Supportive psychotherapy: Supportive psychotherapy can provide individuals with a safe and supportive environment to discuss their feelings and experiences.
Medication: Medication can be helpful for managing some of the symptoms of BPD, such as depression, anxiety, and impulsivity. However, medication is not a cure for BPD, and it should not be used as a substitute for psychotherapy.
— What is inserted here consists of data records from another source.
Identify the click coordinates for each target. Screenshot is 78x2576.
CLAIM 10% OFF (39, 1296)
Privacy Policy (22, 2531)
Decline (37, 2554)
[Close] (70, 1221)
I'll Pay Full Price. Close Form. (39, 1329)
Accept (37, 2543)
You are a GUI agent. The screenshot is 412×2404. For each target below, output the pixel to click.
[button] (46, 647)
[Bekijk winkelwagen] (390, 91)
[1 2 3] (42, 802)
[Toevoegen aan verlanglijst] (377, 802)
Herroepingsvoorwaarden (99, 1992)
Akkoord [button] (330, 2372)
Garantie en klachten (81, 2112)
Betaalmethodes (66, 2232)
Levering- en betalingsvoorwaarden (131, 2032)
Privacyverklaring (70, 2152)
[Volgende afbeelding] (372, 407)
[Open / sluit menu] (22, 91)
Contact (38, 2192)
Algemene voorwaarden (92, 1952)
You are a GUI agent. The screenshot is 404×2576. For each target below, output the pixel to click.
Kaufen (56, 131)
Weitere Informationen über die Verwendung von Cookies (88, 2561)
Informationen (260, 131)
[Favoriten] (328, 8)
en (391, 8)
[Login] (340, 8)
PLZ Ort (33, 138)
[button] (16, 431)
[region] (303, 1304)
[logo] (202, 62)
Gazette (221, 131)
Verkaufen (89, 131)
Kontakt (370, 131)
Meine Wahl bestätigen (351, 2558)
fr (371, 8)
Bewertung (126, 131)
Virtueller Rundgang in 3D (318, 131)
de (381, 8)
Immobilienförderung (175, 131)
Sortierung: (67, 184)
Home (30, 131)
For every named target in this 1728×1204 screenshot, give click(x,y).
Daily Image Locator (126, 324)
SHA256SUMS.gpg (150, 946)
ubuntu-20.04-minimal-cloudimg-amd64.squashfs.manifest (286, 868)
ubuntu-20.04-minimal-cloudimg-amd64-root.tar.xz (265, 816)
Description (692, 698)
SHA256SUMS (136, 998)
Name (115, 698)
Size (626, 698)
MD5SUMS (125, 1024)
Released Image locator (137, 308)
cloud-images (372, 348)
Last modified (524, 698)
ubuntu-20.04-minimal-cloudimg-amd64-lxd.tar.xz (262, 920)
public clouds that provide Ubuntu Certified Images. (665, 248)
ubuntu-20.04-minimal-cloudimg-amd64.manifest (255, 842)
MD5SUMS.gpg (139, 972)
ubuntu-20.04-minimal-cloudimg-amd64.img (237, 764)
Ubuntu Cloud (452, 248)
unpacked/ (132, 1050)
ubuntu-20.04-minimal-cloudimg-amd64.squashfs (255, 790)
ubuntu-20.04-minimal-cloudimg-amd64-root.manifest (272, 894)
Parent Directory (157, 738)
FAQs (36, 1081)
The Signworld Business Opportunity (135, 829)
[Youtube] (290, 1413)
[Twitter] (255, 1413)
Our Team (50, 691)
The prognosis for individuals with BPD is variable. Some individuals with BPD are able to make significant improvements with treatment, while others continue to struggle with symptoms throughout their lives. However, with appropriate treatment, most individuals with BPD can learn to manage their symptoms and live fulfilling lives.


S. is exhibiting several symptoms of BPD. A diagnosis of BPD can be made based on a thorough assessment of her symptoms, history, and current functioning. Treatment for BPD typically involves a combination of psychotherapy and medication. The prognosis for individuals with BPD is variable, but with appropriate treatment, most individuals with BPD can learn to manage their symptoms and live fulfilling lives.